Posted: 28 Jan 2009, 12:45
by Filonian
THREE WOMEN, TWO YOUNGER AND ONE SENIOR CITIZEN, WERE SITTING NAKED IN A SAUNA.

SUDDENLY THERE WAS A BEEPING SOUND. THE YOUNG WOMAN PRESSED HER FOREARM AND THE BEEP STOPPED. THE OTHERS LOOKED AT HER QUESTIONINGLY. 'THAT WAS MY PAGER,' SHE SAID. 'I HAVE A MICROCHIP UNDER THE SKIN OF MY ARM.'

A FEW MINUTES LATER, A PHONE RANG. THE SECOND YOUNG WOMAN LIFTED HER PALM TO HER EAR. WHEN SHE FINISHED, SHE EXPLAINED, 'THAT WAS MY MOBILE PHONE. I HAVE A MICROCHIP IN MY HAND.'

THE OLDER WOMAN FELT VERY LOW -TECH. NOT TO BE OUT DONE, SHE DECIDED SHE HAD TO DO SOMETHING JUST AS IMPRESSIVE. SHE STEPPED OUT OF THE SAUNA AND WENT TO THE BATHROOM. SHE RETURNED WITH A PIECE OF TOILET PAPER HANGING FROM HER REAR END.

THE OTHERS RAISED THEIR EYEBROWS AND STARED AT HER.
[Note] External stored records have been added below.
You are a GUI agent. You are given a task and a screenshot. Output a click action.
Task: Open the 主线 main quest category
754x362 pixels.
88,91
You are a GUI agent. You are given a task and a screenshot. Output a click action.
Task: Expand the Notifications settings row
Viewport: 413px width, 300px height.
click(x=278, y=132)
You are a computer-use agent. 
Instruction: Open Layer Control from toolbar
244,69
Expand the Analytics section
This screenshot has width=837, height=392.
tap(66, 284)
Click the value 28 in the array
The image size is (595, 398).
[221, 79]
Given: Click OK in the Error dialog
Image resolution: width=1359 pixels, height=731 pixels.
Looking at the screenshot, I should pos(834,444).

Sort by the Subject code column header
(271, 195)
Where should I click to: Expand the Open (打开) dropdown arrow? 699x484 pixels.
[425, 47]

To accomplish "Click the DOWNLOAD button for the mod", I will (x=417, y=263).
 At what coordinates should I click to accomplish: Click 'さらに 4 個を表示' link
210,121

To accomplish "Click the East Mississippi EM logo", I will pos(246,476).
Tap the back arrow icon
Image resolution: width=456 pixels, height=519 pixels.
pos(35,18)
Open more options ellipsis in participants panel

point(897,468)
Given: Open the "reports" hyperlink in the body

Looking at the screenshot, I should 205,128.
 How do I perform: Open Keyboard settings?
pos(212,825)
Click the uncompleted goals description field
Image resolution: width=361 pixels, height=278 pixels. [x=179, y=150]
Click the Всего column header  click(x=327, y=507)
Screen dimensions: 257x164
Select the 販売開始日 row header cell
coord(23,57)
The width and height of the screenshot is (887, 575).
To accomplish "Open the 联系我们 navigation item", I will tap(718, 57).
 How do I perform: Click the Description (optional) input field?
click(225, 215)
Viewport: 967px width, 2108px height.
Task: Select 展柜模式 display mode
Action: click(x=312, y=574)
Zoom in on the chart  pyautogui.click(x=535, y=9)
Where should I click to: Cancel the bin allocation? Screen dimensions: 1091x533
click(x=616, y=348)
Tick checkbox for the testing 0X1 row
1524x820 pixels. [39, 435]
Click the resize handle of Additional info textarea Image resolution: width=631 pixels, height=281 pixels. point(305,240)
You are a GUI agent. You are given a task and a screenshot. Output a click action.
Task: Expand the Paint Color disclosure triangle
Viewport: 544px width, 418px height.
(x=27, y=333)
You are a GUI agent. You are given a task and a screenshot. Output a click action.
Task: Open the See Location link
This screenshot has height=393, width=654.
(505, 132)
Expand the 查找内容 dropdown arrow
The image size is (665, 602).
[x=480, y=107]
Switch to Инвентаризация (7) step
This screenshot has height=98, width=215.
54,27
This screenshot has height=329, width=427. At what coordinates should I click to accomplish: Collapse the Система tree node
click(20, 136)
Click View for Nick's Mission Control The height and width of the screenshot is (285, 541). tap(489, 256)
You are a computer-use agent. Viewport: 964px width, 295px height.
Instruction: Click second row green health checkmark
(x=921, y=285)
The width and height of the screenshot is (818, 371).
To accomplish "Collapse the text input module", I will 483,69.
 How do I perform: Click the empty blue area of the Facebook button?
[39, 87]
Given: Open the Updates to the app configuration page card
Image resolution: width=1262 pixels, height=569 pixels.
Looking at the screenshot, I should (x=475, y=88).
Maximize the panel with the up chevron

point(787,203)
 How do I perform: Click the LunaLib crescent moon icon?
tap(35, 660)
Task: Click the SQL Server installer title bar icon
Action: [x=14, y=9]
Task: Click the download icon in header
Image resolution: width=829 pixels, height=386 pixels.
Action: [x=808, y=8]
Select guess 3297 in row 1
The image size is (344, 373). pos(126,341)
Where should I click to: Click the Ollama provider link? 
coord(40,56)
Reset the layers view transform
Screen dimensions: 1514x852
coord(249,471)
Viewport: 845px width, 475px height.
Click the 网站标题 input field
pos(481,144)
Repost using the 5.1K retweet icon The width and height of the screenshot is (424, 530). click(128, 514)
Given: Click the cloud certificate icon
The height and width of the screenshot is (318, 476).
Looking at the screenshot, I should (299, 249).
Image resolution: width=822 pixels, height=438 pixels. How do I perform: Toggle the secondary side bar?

THE OLDER WOMAN FINALLY SAID....... 'WELL, WILL YOU LOOK AT THAT... I'M GETTING A FAX!!'



Graham

Re: Ladies in a Sauna

Posted: 28 Jan 2009, 15:08
by delticbob
It was funnier the first time round :$
http://www.cbfsim.org/cbfsim/cbfsBB/vie ... na#p183330

Now, what about the Captains 'Log' :cool:

Bob

Re: Ladies in a Sauna

Posted: 28 Jan 2009, 20:42
by Nigel H-J
Oh dear Graham, that's the 2nd time in a week you've repeated yourself!! :o

I'm afraid if you do it again, then we will have to send in the men with white coats!! :lol:

Nigel.

Re: Ladies in a Sauna

Posted: 28 Jan 2009, 21:26
by Filonian
:-( :dunno:

I am going into a quiet corner to repeat 1000 time, "I must take more water with it."

Graham

Re: Ladies in a Sauna

Posted: 28 Jan 2009, 22:34
by AllanL
No, no Graham, the problem is obviously and always too much water. Alternativley pour the water first and then correct the proportion of malt until that buzzing goes away ('tis only SWMBO - and a Mission Impossible). :worried:

Why don't we have a Laphroaig smilie?

Re: Ladies in a Sauna

Posted: 28 Jan 2009, 22:48
by airboatr
Nigel H-J wrote:Oh dear Graham, that's the 2nd time in a week you've repeated yourself!! :o

I'm afraid if you do it again, then we will have to send in the men with white coats!! :lol:

Nigel.

when i was a kid and my dad would repeat him self once in a while
.... and we said something about it. He would say

well if you dang kids would listen to me the first time..... :@

we would say ... We did thats why we said you said it a second time... :D

...

Poor pop
there was eight against him ..................all of his own doing

:lol: :lol:

Re: Ladies in a Sauna

Posted: 28 Jan 2009, 23:05
by Filonian
AllanL wrote:
Why don't we have a Laphroaig smilie?
Much prefer Bruichladdich meself Alan. :thumbsup:

Funny thing is, the lassie showing us round Grants just added a drop of water from a teaspoon to my 15 year old taster, and I was gobsmacked at the difference in "nose" and "taste" - for the better I might add - thought it had tasted OK to me in the first place.